Grant or Award spanning more than one fiscal year. (2017-2018 to 2022-2023)

The thrust of my research program is to explore the universe of chemical catalysis available to RNA and DNA, the "nucleic acids" that are the shared genetic material of all living organisms. Nobel-winning discoveries have revealed that these biopolymers, thought for long to operate solely as agents for storing and expressing genetic information, can also catalyze metabolic reactions. My own research group uses varied methodologies to try and define what reactions such enzymes made out of RNA and DNA ("ribozymes" and "DNAzymes") can indeed catalyze. Our goals are fourfold: to test the validity of the powerful "RNA World Hypothesis", which posits that very early life forms used nucleic acids for both genetic and metabolic purposes; to define how well enzymes made from these biopolymers can function, vis-a-vis protein enzymes; to generate useful reagents for application in the clinic, in industry, and in biomedical research; and, to recognize what our catalytic RNAs and DNAs may be telling us about their possible roles in biology. My lab has used the methods of " in vitro selection" to define three new classes of nucleic acid enzymes: (1) those that bind and activate the ubiquitous cellular cofactor, heme, to catalyze oxidative chemistry; (2) A "photolyase" DNAzyme, that harnesses light to repair UV-induced lesions in DNA linked to cancer; and (3) a ribozyme that utilizes the unique capabilities of vitamin B1 to catalyze a difficult metabolic reaction.
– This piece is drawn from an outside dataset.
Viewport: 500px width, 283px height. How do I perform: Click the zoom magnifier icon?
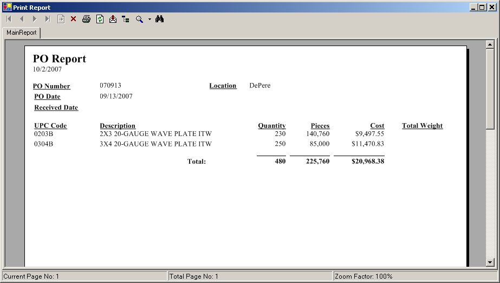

In a surprising development, it is now becoming clear that some of these newly identified catalytic properties actually reflect fundamental properties of RNA and DNA, that are likely in operation in living organisms.
I propose to use a variety of biochemical, chemical, and biological approaches to investigate the above-stated goals. Specifically, we will use the methods of i n vitro selection to test whether a photolyase enzyme made out of RNA or DNA can rival the catalytic prowess of protein photolyase enzymes; and, to determine rigorously whether there are privileged nucleotide sequences within standard, double-helical DNA that are particularly resistant to UV light-mediated damage. We will also attempt to define the classes of reactions that heme-utilizing ribozymes and DNAzymes are capable of catalyzing, and how they compare to nature's own Cytochrome P450 enzymes. And, develop a very promising biochemical tool that we have identified for probing heme's interaction with RNA and DNA within living cells, in disease as well as in healthy contexts.
In addition to its purely scientific goals, my proposed research program will provide excellent and rounded training for highly qualified personnel, to set them up for careers in medicine, biotech, and academia, as well as in diverse other careers options in Canada.